Gerakan ini diawali dengan sub-gerakan *”Satu Guru, Satu Pohon”*.
> _“Saya mengimbau seluruh guru di Kabupaten Aceh Timur untuk menjadi pelopor. Jika seorang guru menanam satu pohon dan merawatnya hingga tumbuh rindang, maka guru tersebut tidak hanya menanam kayu dan daun, tetapi juga sedang menanam ilmu, kehidupan, dan masa depan bagi murid-muridnya. Teladan ini kelak akan diikuti ribuan siswa kita, hingga target 10.000 pohon dapat menghijaukan kembali bumi Aceh Timur,”_ ajak Bupati.

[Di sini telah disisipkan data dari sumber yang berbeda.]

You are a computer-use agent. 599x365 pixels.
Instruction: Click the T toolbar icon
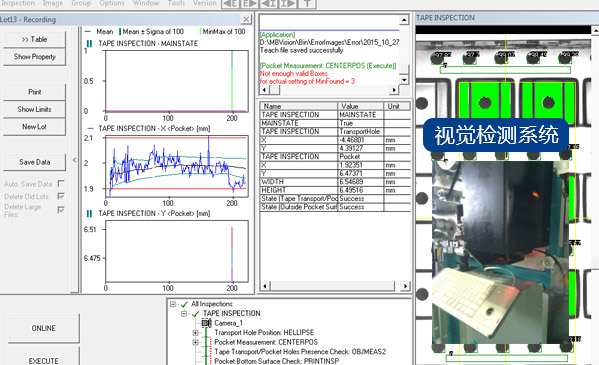click(x=307, y=4)
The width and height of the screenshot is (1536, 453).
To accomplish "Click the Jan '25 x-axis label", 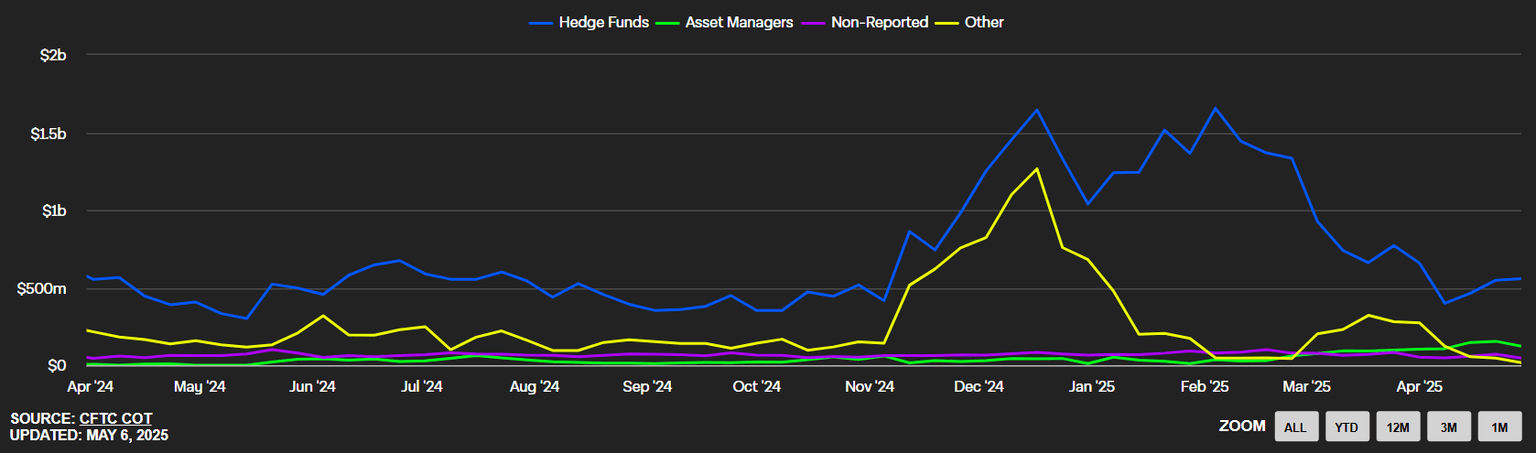I will tap(1092, 386).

Bupati juga menginstruksikan jajaran Dinas Pendidikan dan Kebudayaan, para kepala sekolah, guru, serta instansi terkait untuk mengawal gerakan ini.
> _“Pastikan pohon yang kita tanam hari ini tidak sekadar ditancapkan di dalam tanah, tetapi dirawat hingga tumbuh memberikan manfaat dan perlindungan bagi lingkungan sekitar,”_ ujarnya.
Pada akhir upacara, dilakukan penandatanganan komitmen bersama menjaga lingkungan oleh seluruh hadirin pada kain spanduk yang telah disiapkan panitia.
> _“Tanda tangan ini adalah bukti bahwa kita mengucapkan ikrar bersama-sama untuk menjaga bumi dan lingkungannya,”_ tutup Bupati.
Usai upacara, kegiatan dilanjutkan dengan penanaman pohon secara simbolis oleh Bupati Aceh Timur bersama Bunda PAUD Aceh Timur, Kapolres Aceh Timur beserta Ibu, Dandim beserta Ibu, Wakil Ketua DPRK beserta Ibu, PLT Kadisdikbud beserta Ibu, dan perwakilan guru.